***** Extrait du texte *****

Une solution politique véritablement malienne exige un ancrage social et culturel solide. Le Mali est en mesure de relever ce défi. Mais dès 2013, il a été interdit de parler avec les djihadistes. « Je sais qu’il peut y avoir une tentation de mener des négociations. Négocier avec les terroristes ? Il ne peut en être question. Toute perte de temps, tout processus qui s’éterniserait ne pourrait faire que le jeu des terroristes » selon le président François Hollande (le 26 septembre 2012). Les maliens ne doivent pas négocier avec les terroristes mais ils ne doivent pas parler non plus entre eux !

L’accalmie obtenue par le président malien – qui a mis à contribution les familles fondatrices de Bamako et les chefs religieux face à l’ampleur du mouvement « An tè a banna »- a été désavouée par la « communauté internationale ». À New-York, en septembre 2017, lors d’une réunion ministérielle en marge de l’Assemblée générale, le Secrétaire général des Nations-Unies a souligné, entre autres, que le report du référendum sur la révision constitutionnelle, « s’il est utile, pour désamorcer les tensions, retardera encore la mise en œuvre de certaines dispositions de l’accord de paix qui nécessitent des modifications constitutionnelles ».

Faut-il rappeler, s’agissant du développement, qu’Al Qaeda au Maghreb Islamique (AQMI), Ansar Dine, le Mouvement pour l’Unicité, le Jihad en Afrique de l’Ouest (MUJAO) comme le Mouvement National pour la Libération de l’Azawad (MNLA) se sont implantés dans les trois régions du nord pendant que l’État et ses partenaires techniques et financiers, Banque mondiale, Banque Africaine de Développement (BAD), ONU, USA, UE, exigeaient moins d’État, la privatisation des entreprises publiques et le recouvrement des coûts des secteurs aussi essentiels que l’éducation, la santé, l’eau potable et l’assainissement ? Le système néolibéral a mis en péril le tissu économique et la cohésion sociale et créé les conditions de l’exode forcée, du djihadisme, du narcotrafic et leur corollaire : les violences à l’endroit des femmes. Le coton est un cas d’école.

La solution politique malienne ne saurait se limiter à la bonne organisation de l’élection présidentielle en 2018 et à la mise en œuvre de la totalité de l’Accord de paix d’Alger. Ce n’est pas l’Accord d’Alger mais l’Accord de Paris sur le climat et la démilitarisation du Sahel qui garantiront durablement la paix et la sécurité au Mali et en Afrique, à la France et à l’Europe. C’est une alliance entre toutes les forces vives, toutes les bonnes volontés de part et d’autre de la Méditerranée qui feront des êtres humains et l’écologie le centre du développement durable.

*****

Énoncé 1:
Répondez aux questions suivantes d'après le texte sur le Mali.
(a) À quelle date le président François Hollande a-t-il tenu les propos cités ?
(b) Dans quelle ville et à quel moment le Secrétaire général des Nations-Unies s'est-il exprimé sur le report du référendum ?
(c) Quel produit le texte présente-t-il comme un cas d'école ?
Énoncé 2:
Recopiez à l'identique le passage du texte sur le Mali qui s'ouvre sur les mots contenant « La solution politique » et se clôt sur « du développement durable. ».

***** Données fournies *****

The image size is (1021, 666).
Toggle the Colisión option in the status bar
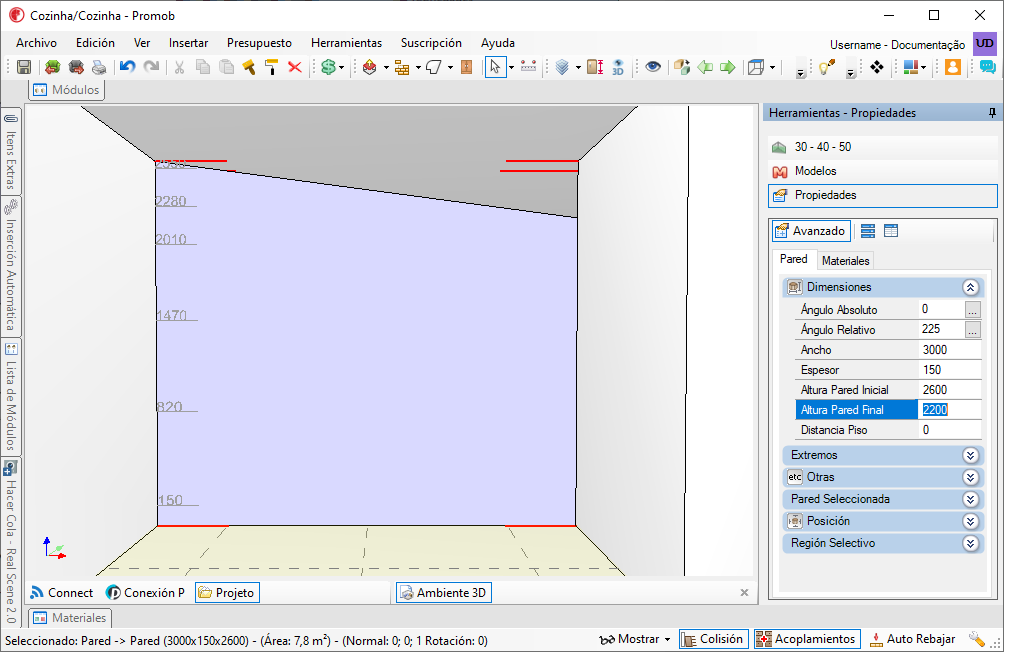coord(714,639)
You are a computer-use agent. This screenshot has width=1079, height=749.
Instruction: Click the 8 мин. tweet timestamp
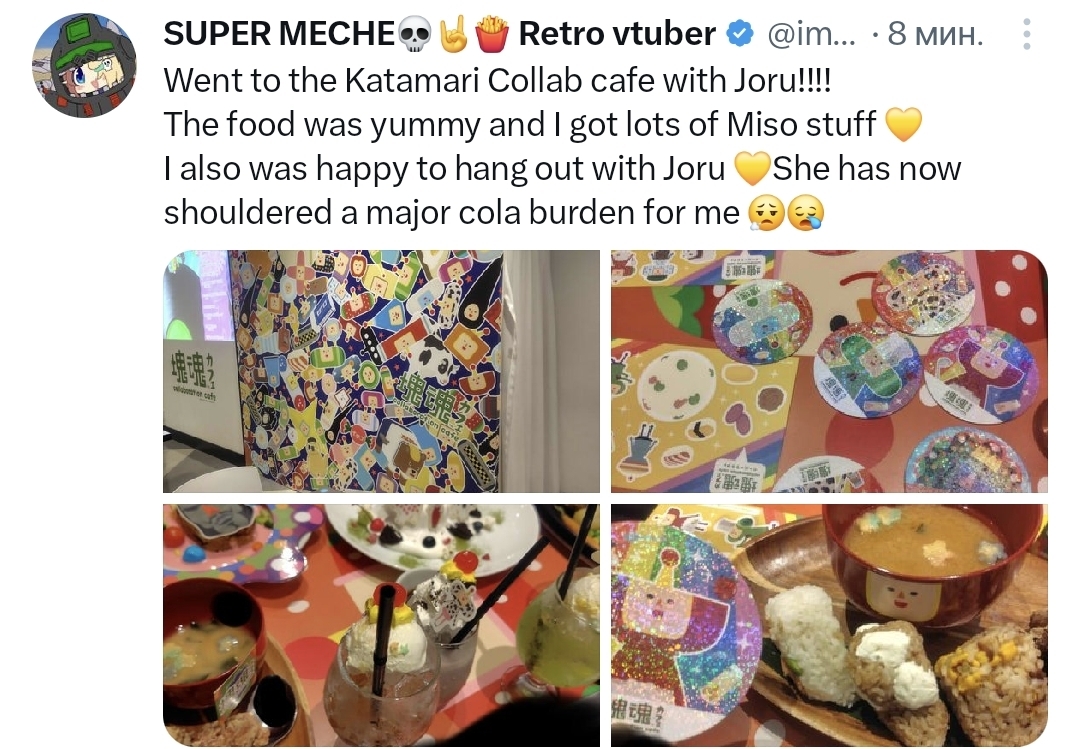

*****

Réponse 1:
(a) Le 26 septembre 2012.
(b) À New-York, en septembre 2017.
(c) Le coton.

Réponse 2:
La solution politique malienne ne saurait se limiter à la bonne organisation de l’élection présidentielle en 2018 et à la mise en œuvre de la totalité de l’Accord de paix d’Alger. Ce n’est pas l’Accord d’Alger mais l’Accord de Paris sur le climat et la démilitarisation du Sahel qui garantiront durablement la paix et la sécurité au Mali et en Afrique, à la France et à l’Europe. C’est une alliance entre toutes les forces vives, toutes les bonnes volontés de part et d’autre de la Méditerranée qui feront des êtres humains et l’écologie le centre du développement durable.